The answer consists of the lines from the line holding "Where should I" through the last line of the entries, retyped exactly, and nothing else. No pictures belong in it.

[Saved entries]
++++
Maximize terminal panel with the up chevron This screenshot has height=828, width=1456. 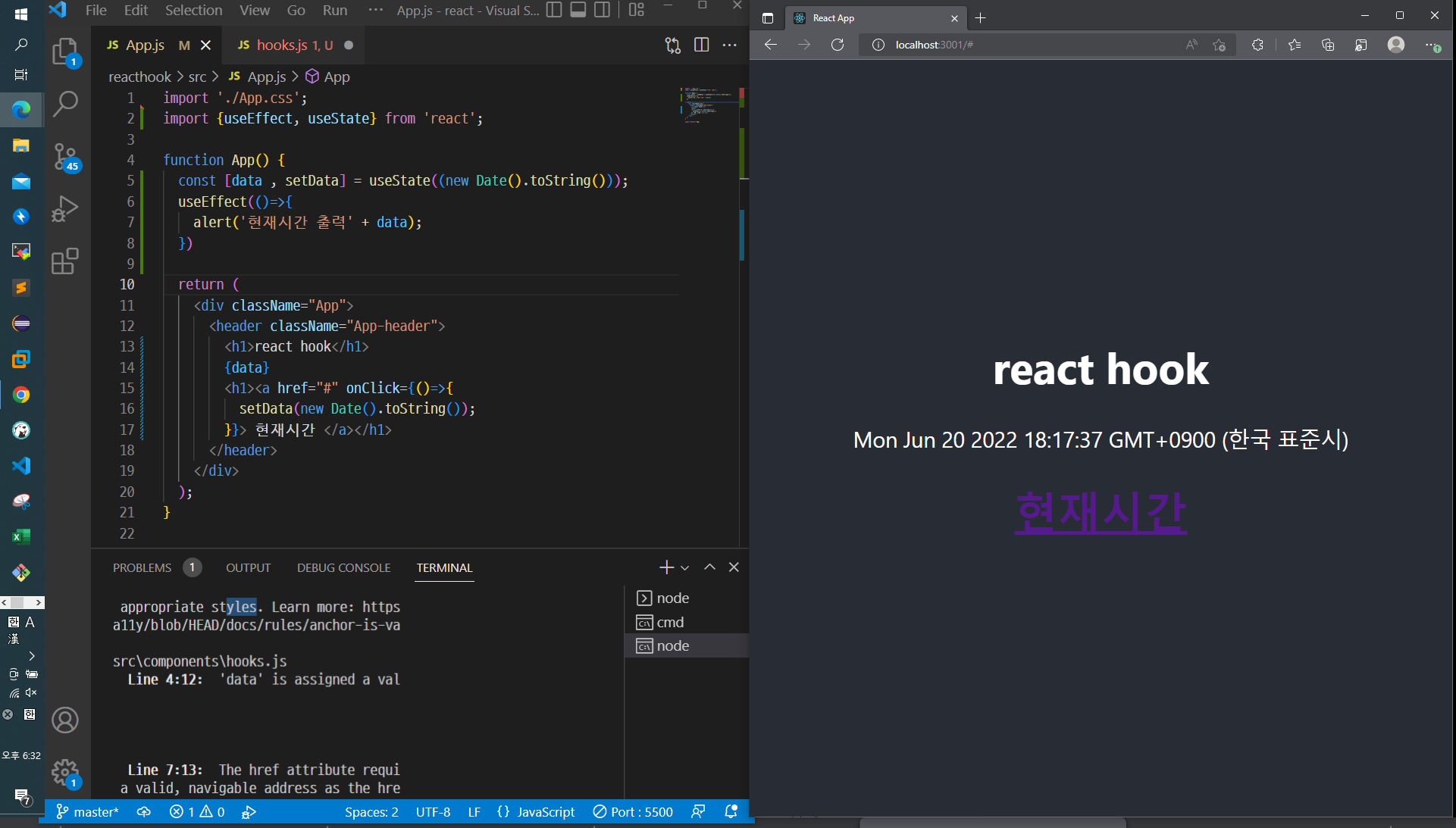pos(709,567)
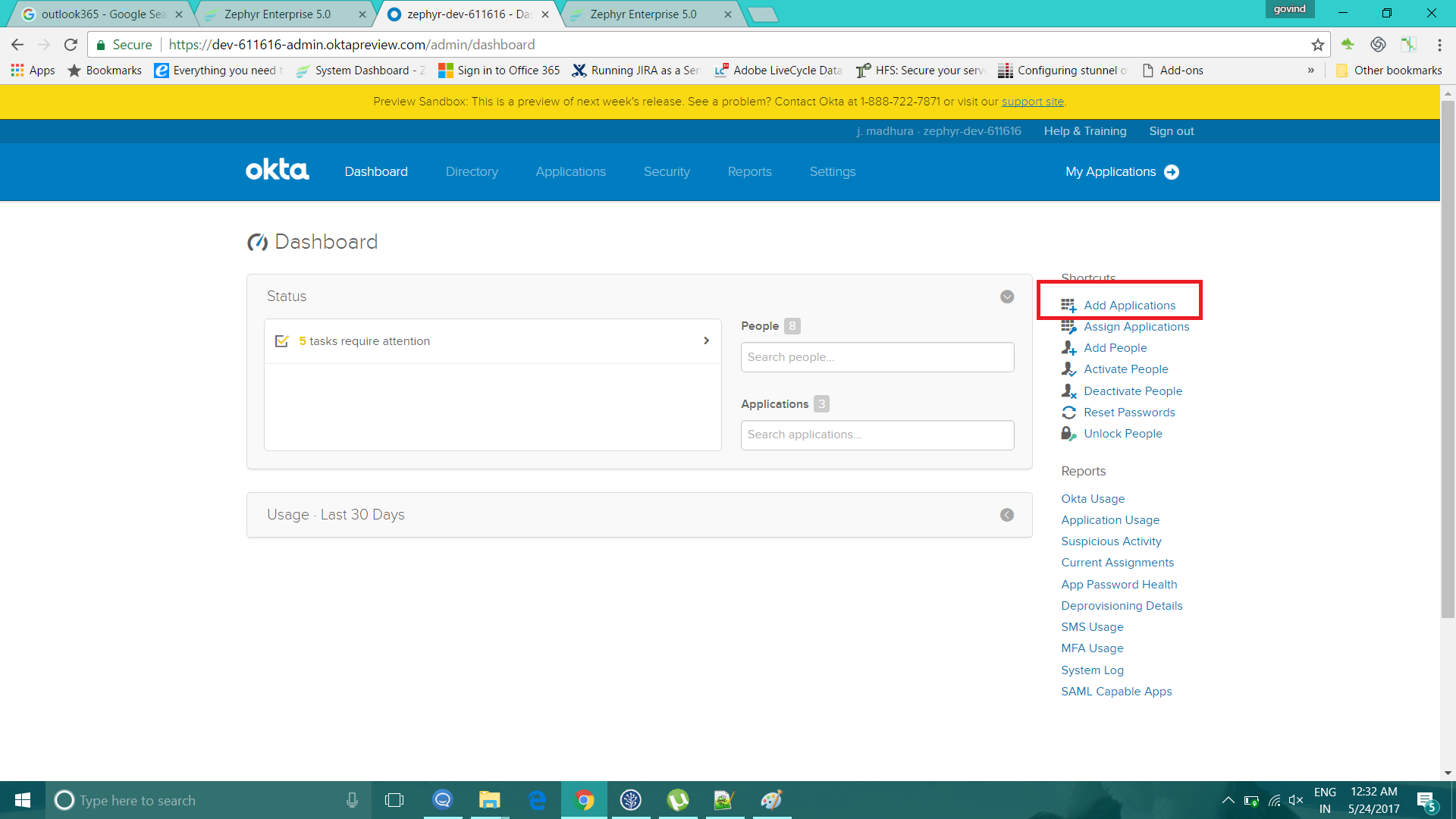1456x819 pixels.
Task: Bookmark page with the star icon
Action: coord(1318,45)
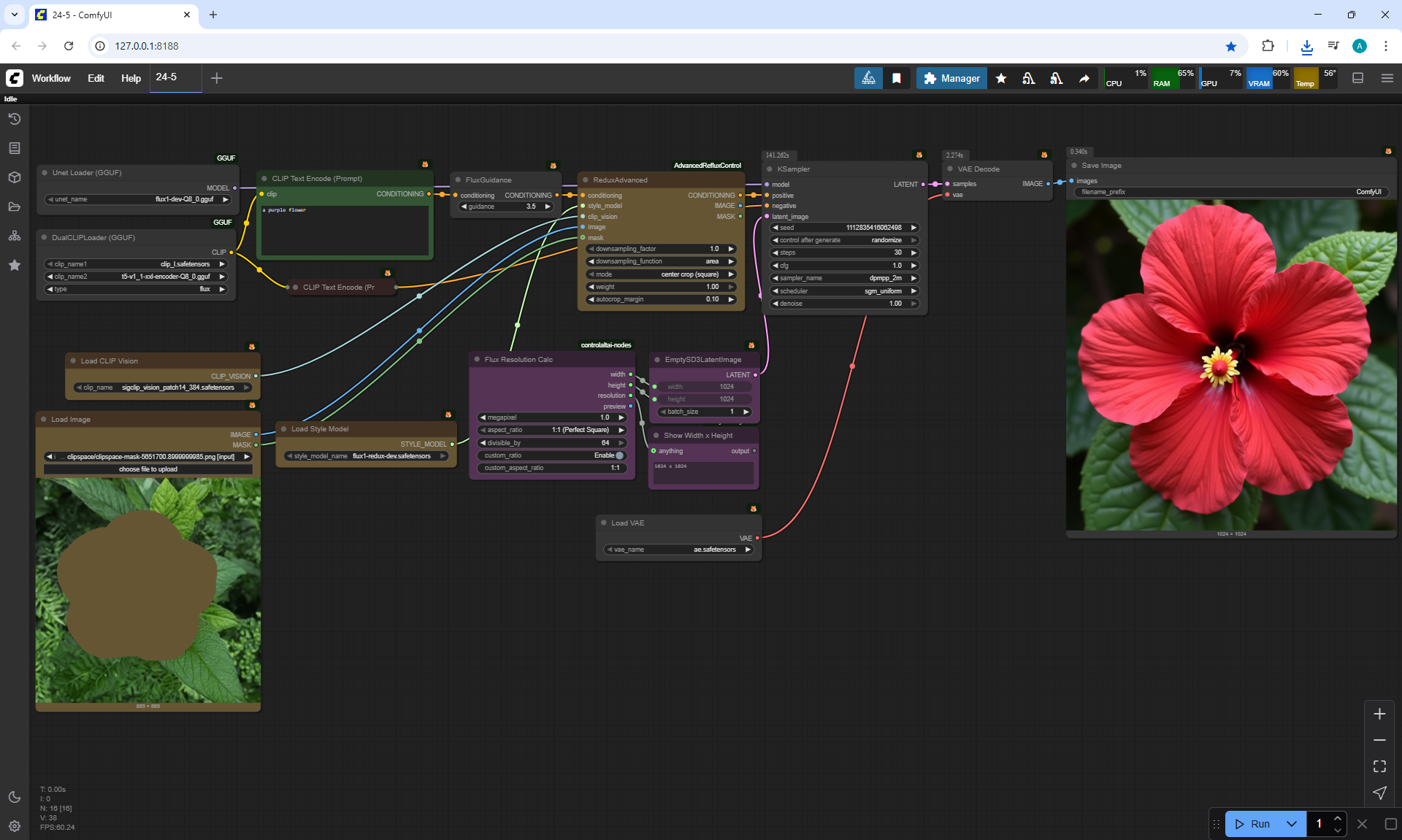Click choose file to upload button

[x=148, y=469]
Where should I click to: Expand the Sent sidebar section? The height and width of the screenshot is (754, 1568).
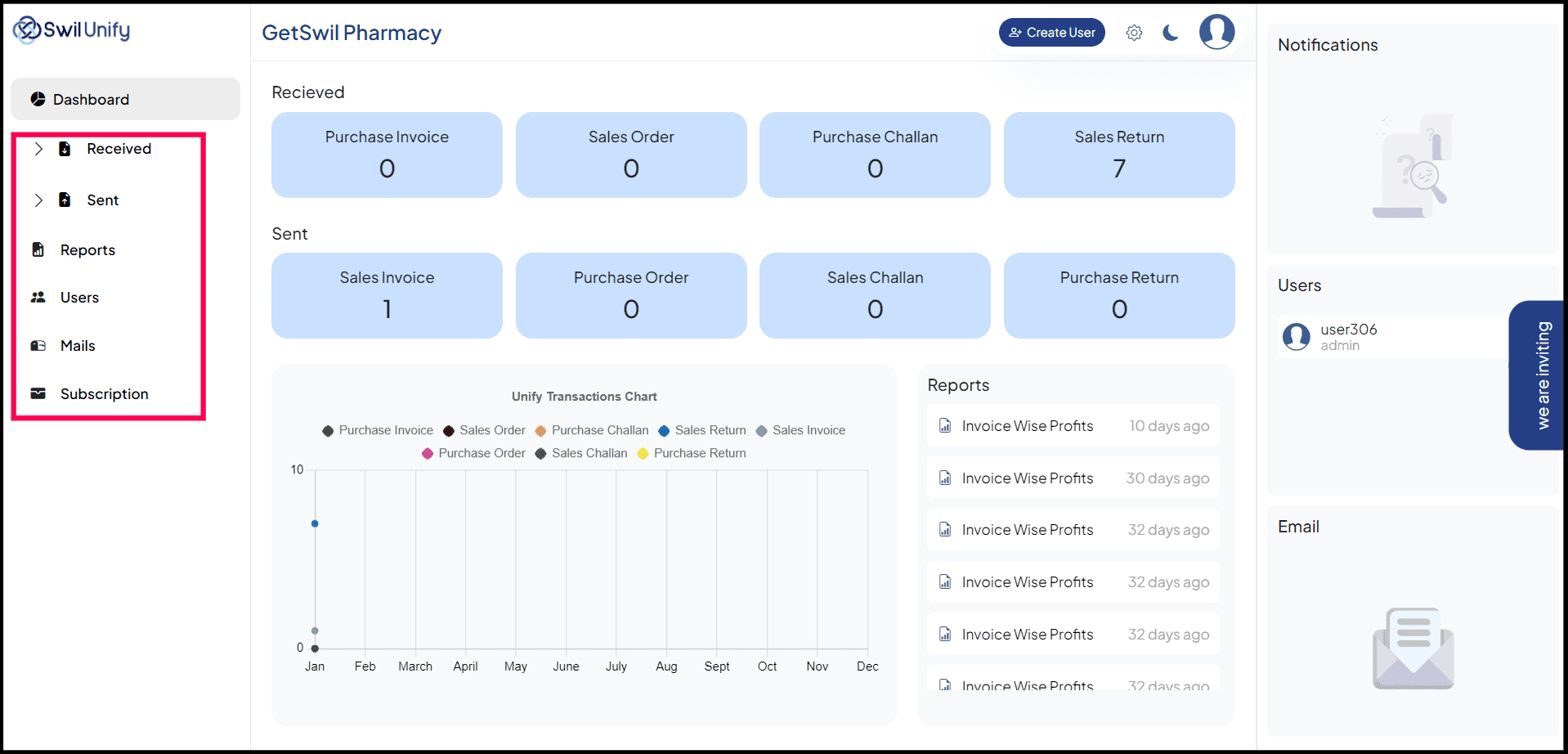coord(38,200)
++++
▶ _Completed exercise_:
Where should I click to: Expand the Sent sidebar section? The height and width of the screenshot is (754, 1568).
coord(38,200)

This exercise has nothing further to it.